### PROBLEM DETAILS
Here are some entries. Repeat all of them exactly.

──────────

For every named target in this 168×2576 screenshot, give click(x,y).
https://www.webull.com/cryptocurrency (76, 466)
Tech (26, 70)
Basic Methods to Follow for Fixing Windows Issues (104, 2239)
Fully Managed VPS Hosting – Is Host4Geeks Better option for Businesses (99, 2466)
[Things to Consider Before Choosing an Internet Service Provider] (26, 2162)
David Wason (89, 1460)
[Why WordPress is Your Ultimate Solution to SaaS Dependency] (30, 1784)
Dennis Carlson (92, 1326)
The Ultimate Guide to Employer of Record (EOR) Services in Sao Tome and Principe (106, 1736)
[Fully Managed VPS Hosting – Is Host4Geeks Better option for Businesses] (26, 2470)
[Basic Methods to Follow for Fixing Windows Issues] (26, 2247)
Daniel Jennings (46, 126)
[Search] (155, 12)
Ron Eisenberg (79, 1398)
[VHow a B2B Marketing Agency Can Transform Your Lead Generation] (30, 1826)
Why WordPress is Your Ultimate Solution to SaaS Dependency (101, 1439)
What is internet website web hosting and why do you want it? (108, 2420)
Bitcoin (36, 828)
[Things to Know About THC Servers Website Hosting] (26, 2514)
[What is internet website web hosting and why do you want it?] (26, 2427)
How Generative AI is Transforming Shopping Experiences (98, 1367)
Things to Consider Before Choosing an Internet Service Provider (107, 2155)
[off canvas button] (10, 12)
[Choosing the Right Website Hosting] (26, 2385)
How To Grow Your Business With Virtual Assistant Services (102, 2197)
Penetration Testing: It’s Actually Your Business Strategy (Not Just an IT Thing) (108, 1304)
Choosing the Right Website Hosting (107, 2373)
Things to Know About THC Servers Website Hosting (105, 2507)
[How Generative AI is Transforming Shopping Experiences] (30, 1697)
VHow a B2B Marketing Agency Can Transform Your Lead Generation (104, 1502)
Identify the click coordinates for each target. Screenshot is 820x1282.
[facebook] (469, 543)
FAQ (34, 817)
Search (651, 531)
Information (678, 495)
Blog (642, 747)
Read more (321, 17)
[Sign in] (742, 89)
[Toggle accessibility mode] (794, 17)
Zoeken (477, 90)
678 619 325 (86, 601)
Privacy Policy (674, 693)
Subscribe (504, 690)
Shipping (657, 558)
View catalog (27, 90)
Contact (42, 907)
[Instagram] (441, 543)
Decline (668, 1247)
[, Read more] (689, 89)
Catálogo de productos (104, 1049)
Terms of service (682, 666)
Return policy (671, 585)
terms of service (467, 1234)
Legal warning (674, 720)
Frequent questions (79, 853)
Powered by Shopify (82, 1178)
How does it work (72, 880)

──────────

### OUTPUT FOR THIS TASK
For every named target in this 168×2576 screenshot, give click(x,y).
https://www.webull.com/cryptocurrency (76, 466)
Tech (26, 70)
Basic Methods to Follow for Fixing Windows Issues (104, 2239)
Fully Managed VPS Hosting – Is Host4Geeks Better option for Businesses (99, 2466)
[Things to Consider Before Choosing an Internet Service Provider] (26, 2162)
David Wason (89, 1460)
[Why WordPress is Your Ultimate Solution to SaaS Dependency] (30, 1784)
Dennis Carlson (92, 1326)
The Ultimate Guide to Employer of Record (EOR) Services in Sao Tome and Principe (106, 1736)
[Fully Managed VPS Hosting – Is Host4Geeks Better option for Businesses] (26, 2470)
[Basic Methods to Follow for Fixing Windows Issues] (26, 2247)
Daniel Jennings (46, 126)
[Search] (155, 12)
Ron Eisenberg (79, 1398)
[VHow a B2B Marketing Agency Can Transform Your Lead Generation] (30, 1826)
Why WordPress is Your Ultimate Solution to SaaS Dependency (101, 1439)
What is internet website web hosting and why do you want it? (108, 2420)
Bitcoin (36, 828)
[Things to Know About THC Servers Website Hosting] (26, 2514)
[What is internet website web hosting and why do you want it?] (26, 2427)
How Generative AI is Transforming Shopping Experiences (98, 1367)
Things to Consider Before Choosing an Internet Service Provider (107, 2155)
[off canvas button] (10, 12)
[Choosing the Right Website Hosting] (26, 2385)
How To Grow Your Business With Virtual Assistant Services (102, 2197)
Penetration Testing: It’s Actually Your Business Strategy (Not Just an IT Thing) (108, 1304)
Choosing the Right Website Hosting (107, 2373)
Things to Know About THC Servers Website Hosting (105, 2507)
[How Generative AI is Transforming Shopping Experiences] (30, 1697)
VHow a B2B Marketing Agency Can Transform Your Lead Generation (104, 1502)
Identify the click coordinates for each target. Screenshot is 820x1282.
[facebook] (469, 543)
FAQ (34, 817)
Search (651, 531)
Information (678, 495)
Blog (642, 747)
Read more (321, 17)
[Sign in] (742, 89)
[Toggle accessibility mode] (794, 17)
Zoeken (477, 90)
678 619 325 (86, 601)
Privacy Policy (674, 693)
Subscribe (504, 690)
Shipping (657, 558)
View catalog (27, 90)
Contact (42, 907)
[Instagram] (441, 543)
Decline (668, 1247)
[, Read more] (689, 89)
Catálogo de productos (104, 1049)
Terms of service (682, 666)
Return policy (671, 585)
terms of service (467, 1234)
Legal warning (674, 720)
Frequent questions (79, 853)
Powered by Shopify (82, 1178)
How does it work (72, 880)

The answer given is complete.